Minimally Invasive Approach

Newer, minimally invasive techniques for management of ICH have been developed and are now receiving a great deal of interest. These techniques theoretically can obtain the benefits of surgical clot removal, without incurring damage to the normal surrounding and overlying brain. A further advantage is that this procedure can often be performed under local anesthesia, or at least with a shorter anesthetic time, with the associated benefits of decreasing the perioperative risk (22).
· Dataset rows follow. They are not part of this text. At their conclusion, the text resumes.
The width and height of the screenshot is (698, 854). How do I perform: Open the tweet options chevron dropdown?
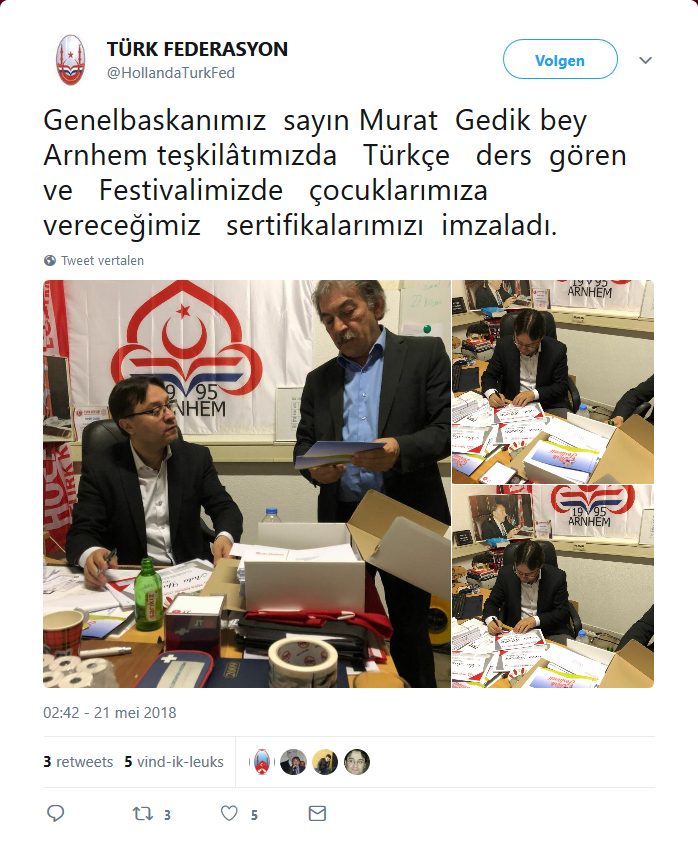[645, 60]
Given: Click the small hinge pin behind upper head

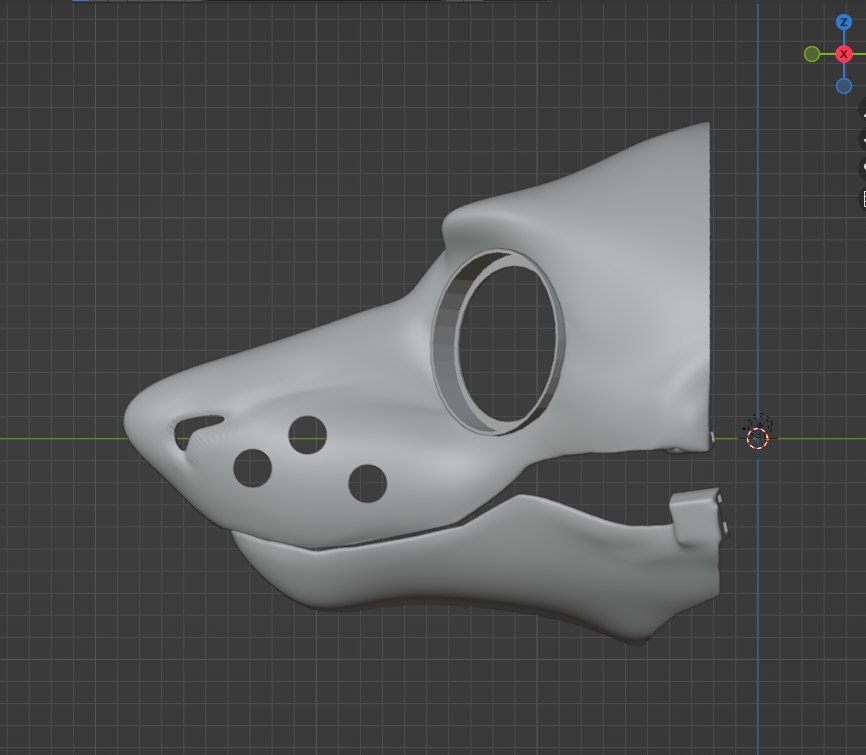Looking at the screenshot, I should click(712, 437).
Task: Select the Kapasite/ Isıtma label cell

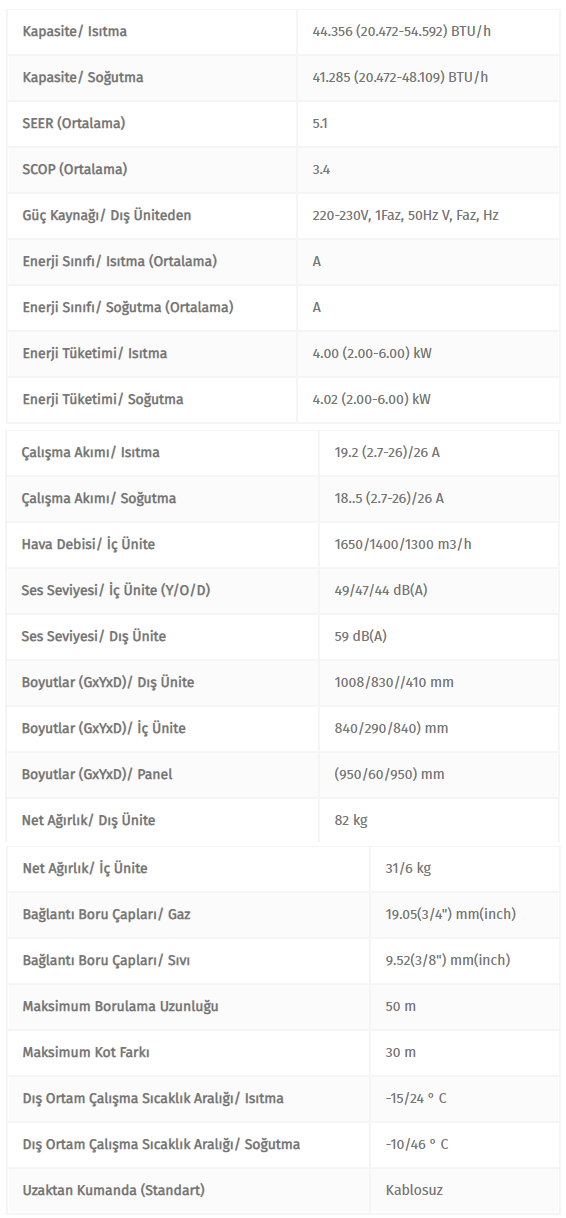Action: (x=75, y=32)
Minimally invasive surgical ICH evacuation is performed through either stereotaxic aspiration or endoscopic surgery. Stereotaxic aspiration consists of creating a small (1-2 cm) opening in the skull and, using a small (5 mm) needle or catheter, accessing and aspirating the hematoma. Early results of stereotactic surgery aimed at simple clot aspiration failed to accomplish satisfactory volume reduction of an ICH (24,25). Other refinements of the technique have led to the adjunct use of fibrinolytic agents as a means of enhancing clot lysis and catheter drainage. Since the introduction of direct instillation of urokinase after stereotaxic aspiration to liquefy the hematoma, several reports have favorably described its usefulness in ICH volume reduction (26). Consequently, agreement is uniform concerning the use of local, directly applied thrombolytics, such as urokinase and plasminongen activator, to liquefy the ICH, which is then aspirated using stereotaxic surgery (26-28). The endoscopic evacuation of an ICH is one of the newer, less-invasive techniques; it requires the performance of a small (1-2 cm) craniotomy and the passage of an endoscope through a small opening in the overlying brain tissue, thereby minimizing damage to this normal brain tissue. Endoscopic evacuation is then performed with suction, ultrasound, and irrigation, with or without concomitant thrombolytics (29). Although these minimally invasive techniques have the advantage of limiting brain injury, efficacy of minimally invasive surgical evacuation is still less than in open procedures. However, continued research will enhance the results of these newer techniques. Indeed, researchers commenting on the recent STICH trial suggest that, with improvement in endoscopic design and surgical technique, it might be possible to evacuate deep clots without causing brain destruction, making the deep lesions as accessible as those superficial clots that are <1 cm beneath the cortex (30).